Written instruction >> Recast the data from the line containing "Viewport: 1024px width, 738px" through the end of the data as a Markdown table with the columns Row and Text, numbering each line and omitting blank lines.

Excerpt from a dataset:
=======
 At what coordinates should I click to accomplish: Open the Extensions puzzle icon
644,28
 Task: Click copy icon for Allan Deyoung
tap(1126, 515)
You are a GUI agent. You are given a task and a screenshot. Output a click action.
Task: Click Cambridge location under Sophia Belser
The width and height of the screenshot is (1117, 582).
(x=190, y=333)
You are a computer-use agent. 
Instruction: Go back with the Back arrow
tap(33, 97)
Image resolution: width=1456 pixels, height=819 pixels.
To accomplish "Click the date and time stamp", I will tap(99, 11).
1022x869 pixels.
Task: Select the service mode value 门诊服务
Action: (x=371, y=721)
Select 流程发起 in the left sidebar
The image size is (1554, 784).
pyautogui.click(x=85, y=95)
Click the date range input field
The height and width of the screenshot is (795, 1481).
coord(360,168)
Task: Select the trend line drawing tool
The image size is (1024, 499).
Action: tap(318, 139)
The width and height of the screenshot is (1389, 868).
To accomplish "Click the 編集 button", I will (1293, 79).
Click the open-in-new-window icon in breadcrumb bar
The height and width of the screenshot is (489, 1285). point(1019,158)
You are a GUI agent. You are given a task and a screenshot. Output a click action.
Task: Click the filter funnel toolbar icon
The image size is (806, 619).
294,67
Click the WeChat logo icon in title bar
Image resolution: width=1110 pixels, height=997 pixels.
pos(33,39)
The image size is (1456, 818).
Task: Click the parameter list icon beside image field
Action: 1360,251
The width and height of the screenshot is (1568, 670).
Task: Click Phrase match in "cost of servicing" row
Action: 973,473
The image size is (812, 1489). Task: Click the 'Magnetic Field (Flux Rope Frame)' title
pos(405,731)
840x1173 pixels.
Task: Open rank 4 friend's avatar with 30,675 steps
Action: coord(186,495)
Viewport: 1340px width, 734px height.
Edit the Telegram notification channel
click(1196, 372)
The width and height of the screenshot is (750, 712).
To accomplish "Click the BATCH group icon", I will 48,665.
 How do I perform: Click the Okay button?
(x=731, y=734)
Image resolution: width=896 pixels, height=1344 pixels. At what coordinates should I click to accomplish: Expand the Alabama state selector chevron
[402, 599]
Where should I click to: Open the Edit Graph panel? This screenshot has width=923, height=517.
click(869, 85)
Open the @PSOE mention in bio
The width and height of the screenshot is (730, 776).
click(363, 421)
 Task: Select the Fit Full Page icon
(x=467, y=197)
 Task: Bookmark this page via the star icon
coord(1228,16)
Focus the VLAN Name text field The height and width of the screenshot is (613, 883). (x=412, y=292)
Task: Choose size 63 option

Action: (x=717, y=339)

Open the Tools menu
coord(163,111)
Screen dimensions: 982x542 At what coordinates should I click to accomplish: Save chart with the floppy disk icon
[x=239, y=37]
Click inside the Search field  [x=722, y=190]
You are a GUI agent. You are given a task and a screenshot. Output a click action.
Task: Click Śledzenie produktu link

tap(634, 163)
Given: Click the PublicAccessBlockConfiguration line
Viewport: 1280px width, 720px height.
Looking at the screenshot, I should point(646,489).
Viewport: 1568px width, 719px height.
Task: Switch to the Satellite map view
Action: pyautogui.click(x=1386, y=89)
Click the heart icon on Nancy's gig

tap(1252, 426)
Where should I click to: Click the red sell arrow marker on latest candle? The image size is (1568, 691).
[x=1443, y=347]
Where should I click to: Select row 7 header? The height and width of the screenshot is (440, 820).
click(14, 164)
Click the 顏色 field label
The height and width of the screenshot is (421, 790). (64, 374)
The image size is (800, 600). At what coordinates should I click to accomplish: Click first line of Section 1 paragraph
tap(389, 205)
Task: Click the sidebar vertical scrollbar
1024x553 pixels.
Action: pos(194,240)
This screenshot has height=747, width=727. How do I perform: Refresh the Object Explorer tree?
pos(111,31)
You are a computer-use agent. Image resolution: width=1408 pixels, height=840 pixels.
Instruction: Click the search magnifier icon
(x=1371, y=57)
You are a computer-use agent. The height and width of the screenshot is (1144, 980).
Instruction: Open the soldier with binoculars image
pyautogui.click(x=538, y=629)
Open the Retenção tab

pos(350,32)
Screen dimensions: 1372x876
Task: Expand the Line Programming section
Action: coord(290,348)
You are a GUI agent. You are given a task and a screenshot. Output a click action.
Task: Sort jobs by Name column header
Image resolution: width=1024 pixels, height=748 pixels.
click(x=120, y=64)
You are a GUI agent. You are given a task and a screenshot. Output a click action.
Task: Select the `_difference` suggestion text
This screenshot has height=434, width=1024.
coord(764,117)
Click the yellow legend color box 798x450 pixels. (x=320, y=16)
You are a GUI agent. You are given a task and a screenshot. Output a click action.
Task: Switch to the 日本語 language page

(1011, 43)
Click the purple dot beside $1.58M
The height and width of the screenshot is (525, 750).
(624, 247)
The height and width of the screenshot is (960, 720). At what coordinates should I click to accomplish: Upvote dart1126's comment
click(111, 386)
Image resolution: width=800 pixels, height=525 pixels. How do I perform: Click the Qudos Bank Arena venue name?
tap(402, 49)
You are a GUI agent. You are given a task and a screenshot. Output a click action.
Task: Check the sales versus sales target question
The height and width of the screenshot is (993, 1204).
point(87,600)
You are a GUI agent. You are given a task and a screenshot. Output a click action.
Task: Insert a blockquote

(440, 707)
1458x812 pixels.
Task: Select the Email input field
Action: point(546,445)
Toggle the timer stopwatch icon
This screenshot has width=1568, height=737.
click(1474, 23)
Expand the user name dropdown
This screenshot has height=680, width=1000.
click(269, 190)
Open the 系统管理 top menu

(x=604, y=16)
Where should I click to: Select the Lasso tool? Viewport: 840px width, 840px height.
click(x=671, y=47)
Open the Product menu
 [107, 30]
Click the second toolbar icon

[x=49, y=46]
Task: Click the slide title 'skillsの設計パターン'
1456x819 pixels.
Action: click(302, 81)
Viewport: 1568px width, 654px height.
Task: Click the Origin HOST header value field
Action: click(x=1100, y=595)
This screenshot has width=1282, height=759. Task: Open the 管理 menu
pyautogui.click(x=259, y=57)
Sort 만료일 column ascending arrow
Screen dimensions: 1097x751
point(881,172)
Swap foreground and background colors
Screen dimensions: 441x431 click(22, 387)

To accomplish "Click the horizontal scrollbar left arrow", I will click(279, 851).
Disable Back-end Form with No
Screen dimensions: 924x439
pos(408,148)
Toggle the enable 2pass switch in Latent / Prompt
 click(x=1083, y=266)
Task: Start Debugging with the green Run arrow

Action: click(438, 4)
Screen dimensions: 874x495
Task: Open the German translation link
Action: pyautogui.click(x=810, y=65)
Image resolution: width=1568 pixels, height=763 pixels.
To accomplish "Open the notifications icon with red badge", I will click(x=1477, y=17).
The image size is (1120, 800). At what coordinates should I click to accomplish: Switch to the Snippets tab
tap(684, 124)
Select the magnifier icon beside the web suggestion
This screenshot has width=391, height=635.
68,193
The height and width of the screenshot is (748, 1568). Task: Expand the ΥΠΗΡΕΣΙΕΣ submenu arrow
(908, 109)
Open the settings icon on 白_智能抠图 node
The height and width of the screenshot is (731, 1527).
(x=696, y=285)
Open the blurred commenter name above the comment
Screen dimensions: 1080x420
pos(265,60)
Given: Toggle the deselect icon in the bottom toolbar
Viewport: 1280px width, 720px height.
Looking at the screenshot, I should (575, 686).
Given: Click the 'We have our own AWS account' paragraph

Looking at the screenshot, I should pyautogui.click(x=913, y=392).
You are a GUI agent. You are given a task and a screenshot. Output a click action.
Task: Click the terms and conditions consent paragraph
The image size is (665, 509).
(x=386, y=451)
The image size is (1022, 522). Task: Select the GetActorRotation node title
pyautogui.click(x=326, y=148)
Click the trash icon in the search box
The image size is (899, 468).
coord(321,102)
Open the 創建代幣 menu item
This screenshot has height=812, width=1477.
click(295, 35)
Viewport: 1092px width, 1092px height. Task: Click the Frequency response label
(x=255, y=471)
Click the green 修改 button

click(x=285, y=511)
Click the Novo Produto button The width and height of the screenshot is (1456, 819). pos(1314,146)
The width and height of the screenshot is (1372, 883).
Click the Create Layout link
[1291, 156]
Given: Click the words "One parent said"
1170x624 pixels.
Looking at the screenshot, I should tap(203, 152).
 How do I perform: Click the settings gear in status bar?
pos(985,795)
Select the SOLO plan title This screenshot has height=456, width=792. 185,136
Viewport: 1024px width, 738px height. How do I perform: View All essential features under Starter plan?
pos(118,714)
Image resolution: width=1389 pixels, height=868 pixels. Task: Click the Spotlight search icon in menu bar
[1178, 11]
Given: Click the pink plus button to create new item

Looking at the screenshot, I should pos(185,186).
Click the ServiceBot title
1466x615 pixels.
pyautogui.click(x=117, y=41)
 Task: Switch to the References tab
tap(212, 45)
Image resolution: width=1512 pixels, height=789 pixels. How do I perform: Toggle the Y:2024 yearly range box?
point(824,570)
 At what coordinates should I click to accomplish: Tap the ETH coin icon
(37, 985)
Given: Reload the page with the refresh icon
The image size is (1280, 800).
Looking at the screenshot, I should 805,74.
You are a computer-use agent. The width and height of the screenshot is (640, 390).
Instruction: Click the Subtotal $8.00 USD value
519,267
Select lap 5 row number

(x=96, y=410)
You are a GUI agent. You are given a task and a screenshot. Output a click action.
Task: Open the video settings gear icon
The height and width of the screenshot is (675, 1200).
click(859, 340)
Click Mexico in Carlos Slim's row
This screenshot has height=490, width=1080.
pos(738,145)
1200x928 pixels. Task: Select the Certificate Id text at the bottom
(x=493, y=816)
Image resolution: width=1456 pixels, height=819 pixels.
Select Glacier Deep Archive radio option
=======
Task answer >>
| Row | Text |
|---|---|
| 1 | Viewport: 1024px width, 738px height. How do I perform: View All essential features under Starter plan? |
| 2 | pos(118,714) |
| 3 | Image resolution: width=1389 pixels, height=868 pixels. Task: Click the Spotlight search icon in menu bar |
| 4 | [1178, 11] |
| 5 | Given: Click the pink plus button to create new item |
| 6 | Looking at the screenshot, I should pos(185,186). |
| 7 | Click the ServiceBot title |
| 8 | 1466x615 pixels. |
| 9 | pyautogui.click(x=117, y=41) |
| 10 |  Task: Switch to the References tab |
| 11 | tap(212, 45) |
| 12 | Image resolution: width=1512 pixels, height=789 pixels. How do I perform: Toggle the Y:2024 yearly range box? |
| 13 | point(824,570) |
| 14 |  At what coordinates should I click to accomplish: Tap the ETH coin icon |
| 15 | (37, 985) |
| 16 | Given: Reload the page with the refresh icon |
| 17 | The image size is (1280, 800). |
| 18 | Looking at the screenshot, I should 805,74. |
| 19 | You are a computer-use agent. The width and height of the screenshot is (640, 390). |
| 20 | Instruction: Click the Subtotal $8.00 USD value |
| 21 | 519,267 |
| 22 | Select lap 5 row number |
| 23 | (x=96, y=410) |
| 24 | You are a GUI agent. You are given a task and a screenshot. Output a click action. |
| 25 | Task: Open the video settings gear icon |
| 26 | The height and width of the screenshot is (675, 1200). |
| 27 | click(859, 340) |
| 28 | Click Mexico in Carlos Slim's row |
| 29 | This screenshot has height=490, width=1080. |
| 30 | pos(738,145) |
| 31 | 1200x928 pixels. Task: Select the Certificate Id text at the bottom |
| 32 | (x=493, y=816) |
| 33 | Image resolution: width=1456 pixels, height=819 pixels. |
| 34 | Select Glacier Deep Archive radio option |